**Exercise tasks:**
1. Reproduce the passage of the post on the demolished ghost sign between "And as someone" and "Doug Duckworth said...", inclusive, character for character.
2. Extend the blog post on the demolished ghost sign at 14th and Washington, picking up directly after its final sentence.

==== Excerpted passage ====

Yesterday morning I walked past the building at the southwest corner of 14th and Washington that once housed Ehrlich's Cleaners. The two-story commercial building is undergoing demolition, and by yesterday morning was reduced to little more than a cast iron storefront and some first floor walls. A one-story building that stood to the west was already demolished. The buildings are being razed for the 22-story SkyHouse residential building.

Something on the remains of the western wall caught my eye. There was a ghost sign! Actually, the sign was too pristine to be a proper ghost. The building next door must have gone up when the sign was still new, and its wall then protected the sign for the next eighty years.

The sign advertised beer, with some words evident -- beer, [dr]aught, bottled. Maybe the beer advertised was from the Lemp or Hyde Park breweries.

After work, I walked past again. However, by 5:15 p.m. there was no sign to walk past, no cast iron front to admire. The western wall and most of the storefront had fallen in the course of the day. I did not take any photograph earlier.

For me, the only extant traces of the sign were the song lyrics in my head, from Neutral Milk Hotel:

What a beautiful dream
That could flash on the screen
In a blink of an eye and be gone from me

I also carried the hope that someone else took a photograph while the sign was exposed.


Chris said...

It's too bad that the cast iron front couldn't have been saved for some other building still standing that could have used it.

That said, those two dilapidated buildings probably outlived their usefulness, unfortunately.

And as someone pointed out at the earlier post, sometimes historic buildings required the tearing down of other historic buildings to be built. Certainly the Old Post Office or the Paul Brown were not the first buildings on their respective blocks.

Doug Duckworth said...

I saw it too.

Skyhouse is architecturally generic and I wonder why it couldn't be on the Gateway Mall.

Anonymous said...

I wonder why it couldn't be on the Gateway Mall.

Probably because the developers didn't own any property on the Mall.

Anonymous said...

==== Dataset extract ====

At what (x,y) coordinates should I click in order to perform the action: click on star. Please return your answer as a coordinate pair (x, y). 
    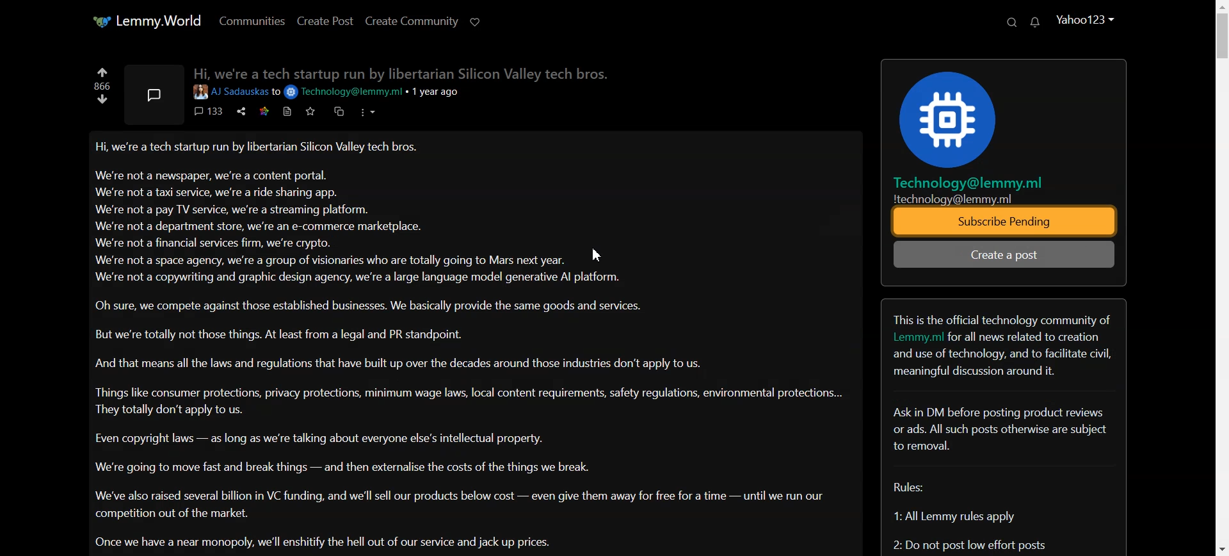
    Looking at the image, I should click on (262, 111).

====

**Solved tasks:**
1.
And as someone pointed out at the earlier post, sometimes historic buildings required the tearing down of other historic buildings to be built. Certainly the Old Post Office or the Paul Brown were not the first buildings on their respective blocks.

Doug Duckworth said...

2.
I have to admit I kind of like the Skyhouse's design; it's unique to St. Louis.

I quite frankly don't find it generic.

Doug Duckworth said...

Unique to St. Louis means nothing. Like many of our new buildings, it is another design that could be really in any other city. The developers don't own the land but the City does and could have gave it away. We shouldn't be demolishing viable buildings when we have a surplus of underutilized green space. It is an inefficient allocation of resources.

Anonymous said...

"the City does and could have gave it away"

Actually, thanks to Prop P, the City can't sell, lease, or give away park land without a public vote.

I wouldn't imagine the gift of a downtown block to a private developer would do very well at the polls.

Anonymous said...


A new glass and steel highrise condo tower may not be unique in other cities, but it's a damn straight forward sign of our city's market-driven return to a consumer driven, private economy.

Let's hope the project sells well, looks beautiful, and draws more out-of-town developers to this little burg.

Why is it that urbanist bloggers are so down on our city? If you are that unhappy with all that's going on, there are plenty of places for you to go.

Good luck.

Doug Duckworth said...

"Why is it that urbanist bloggers are so down on our city?"

Some have standards and recall that once upon a time St. Louis was the 4th City and to be so again we should go beyond mediocrity.

Anonymous said...

Any reasonable person knows that the fastest way for STL city to jump in its citiy places ranked is to merge with STL County. Urbanism has nothing to do with it.

Merge St. Chuck County with STL City and we kick butt.

Doug Duckworth said...

^Now you are simply baiting...

Anonymous said...

It ain't baiting if its true. At 2.6 million, our region's the 18th largest in the country, and outranks Denver, Kansas City, Portland, Cincinatti, Orlando, Las Vegas, Austin, and many other regions.

Doug Duckworth said...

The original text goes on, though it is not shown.